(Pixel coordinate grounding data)
»»
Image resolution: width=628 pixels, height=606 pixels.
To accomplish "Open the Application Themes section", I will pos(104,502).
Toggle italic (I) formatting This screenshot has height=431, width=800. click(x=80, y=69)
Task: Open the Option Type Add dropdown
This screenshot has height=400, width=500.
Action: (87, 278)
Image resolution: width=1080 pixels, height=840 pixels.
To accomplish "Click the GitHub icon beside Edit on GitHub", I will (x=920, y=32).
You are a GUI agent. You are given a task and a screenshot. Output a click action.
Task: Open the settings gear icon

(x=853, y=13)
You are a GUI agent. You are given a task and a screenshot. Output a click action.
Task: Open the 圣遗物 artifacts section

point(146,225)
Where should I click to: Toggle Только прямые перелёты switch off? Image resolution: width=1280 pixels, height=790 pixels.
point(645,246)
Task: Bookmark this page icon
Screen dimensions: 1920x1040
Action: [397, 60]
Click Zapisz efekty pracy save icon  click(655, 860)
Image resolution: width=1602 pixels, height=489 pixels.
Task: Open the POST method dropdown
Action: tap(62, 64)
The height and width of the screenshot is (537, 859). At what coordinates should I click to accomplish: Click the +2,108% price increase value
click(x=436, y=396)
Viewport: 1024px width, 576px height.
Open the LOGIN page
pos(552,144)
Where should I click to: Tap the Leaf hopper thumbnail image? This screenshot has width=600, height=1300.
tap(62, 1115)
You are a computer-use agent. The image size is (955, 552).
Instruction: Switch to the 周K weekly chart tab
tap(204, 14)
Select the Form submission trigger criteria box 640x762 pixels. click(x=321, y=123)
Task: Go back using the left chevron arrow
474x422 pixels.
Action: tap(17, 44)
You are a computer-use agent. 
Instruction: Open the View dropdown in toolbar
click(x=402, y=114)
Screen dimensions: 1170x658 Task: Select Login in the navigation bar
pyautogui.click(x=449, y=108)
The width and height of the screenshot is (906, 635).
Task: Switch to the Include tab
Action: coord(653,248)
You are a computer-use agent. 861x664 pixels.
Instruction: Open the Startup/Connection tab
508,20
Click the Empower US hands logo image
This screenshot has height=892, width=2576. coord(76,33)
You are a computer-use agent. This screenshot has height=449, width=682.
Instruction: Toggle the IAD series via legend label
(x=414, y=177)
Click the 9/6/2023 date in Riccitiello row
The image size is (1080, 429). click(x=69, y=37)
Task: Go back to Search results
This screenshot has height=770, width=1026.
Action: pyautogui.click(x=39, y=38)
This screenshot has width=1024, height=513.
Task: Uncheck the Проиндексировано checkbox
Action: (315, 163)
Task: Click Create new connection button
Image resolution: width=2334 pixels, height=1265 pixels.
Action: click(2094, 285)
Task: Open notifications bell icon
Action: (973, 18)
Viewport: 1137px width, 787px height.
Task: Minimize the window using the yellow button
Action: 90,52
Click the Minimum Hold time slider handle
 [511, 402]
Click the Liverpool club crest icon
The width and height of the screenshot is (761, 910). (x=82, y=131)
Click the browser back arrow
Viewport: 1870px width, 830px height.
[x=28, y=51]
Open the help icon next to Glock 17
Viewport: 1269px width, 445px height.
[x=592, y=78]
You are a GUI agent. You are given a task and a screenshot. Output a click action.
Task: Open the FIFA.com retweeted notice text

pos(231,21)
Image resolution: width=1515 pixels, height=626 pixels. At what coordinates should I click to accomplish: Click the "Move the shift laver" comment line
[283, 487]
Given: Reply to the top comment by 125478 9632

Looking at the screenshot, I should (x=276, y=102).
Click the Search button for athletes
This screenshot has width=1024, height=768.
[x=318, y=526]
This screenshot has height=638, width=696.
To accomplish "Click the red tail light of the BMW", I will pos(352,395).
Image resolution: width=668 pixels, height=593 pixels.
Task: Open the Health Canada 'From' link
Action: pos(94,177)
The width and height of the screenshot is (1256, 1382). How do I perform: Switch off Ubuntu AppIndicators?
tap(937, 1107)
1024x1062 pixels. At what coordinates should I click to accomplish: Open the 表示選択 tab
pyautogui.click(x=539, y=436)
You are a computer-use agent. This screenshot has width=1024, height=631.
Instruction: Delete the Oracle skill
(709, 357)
««
What you return must be the lines above that run from the line with "474x422 pixels." to the line with "This screenshot has height=638, width=696.", inclusive, each copied exactly.

474x422 pixels.
Action: tap(17, 44)
You are a computer-use agent. 
Instruction: Open the View dropdown in toolbar
click(x=402, y=114)
Screen dimensions: 1170x658 Task: Select Login in the navigation bar
pyautogui.click(x=449, y=108)
The width and height of the screenshot is (906, 635).
Task: Switch to the Include tab
Action: coord(653,248)
You are a computer-use agent. 861x664 pixels.
Instruction: Open the Startup/Connection tab
508,20
Click the Empower US hands logo image
This screenshot has height=892, width=2576. coord(76,33)
You are a computer-use agent. This screenshot has height=449, width=682.
Instruction: Toggle the IAD series via legend label
(x=414, y=177)
Click the 9/6/2023 date in Riccitiello row
The image size is (1080, 429). click(x=69, y=37)
Task: Go back to Search results
This screenshot has height=770, width=1026.
Action: pyautogui.click(x=39, y=38)
This screenshot has width=1024, height=513.
Task: Uncheck the Проиндексировано checkbox
Action: (315, 163)
Task: Click Create new connection button
Image resolution: width=2334 pixels, height=1265 pixels.
Action: click(2094, 285)
Task: Open notifications bell icon
Action: (973, 18)
Viewport: 1137px width, 787px height.
Task: Minimize the window using the yellow button
Action: 90,52
Click the Minimum Hold time slider handle
 [511, 402]
Click the Liverpool club crest icon
The width and height of the screenshot is (761, 910). (x=82, y=131)
Click the browser back arrow
Viewport: 1870px width, 830px height.
[x=28, y=51]
Open the help icon next to Glock 17
Viewport: 1269px width, 445px height.
[x=592, y=78]
You are a GUI agent. You are given a task and a screenshot. Output a click action.
Task: Open the FIFA.com retweeted notice text

pos(231,21)
Image resolution: width=1515 pixels, height=626 pixels. At what coordinates should I click to accomplish: Click the "Move the shift laver" comment line
[283, 487]
Given: Reply to the top comment by 125478 9632

Looking at the screenshot, I should (x=276, y=102).
Click the Search button for athletes
This screenshot has width=1024, height=768.
[x=318, y=526]
This screenshot has height=638, width=696.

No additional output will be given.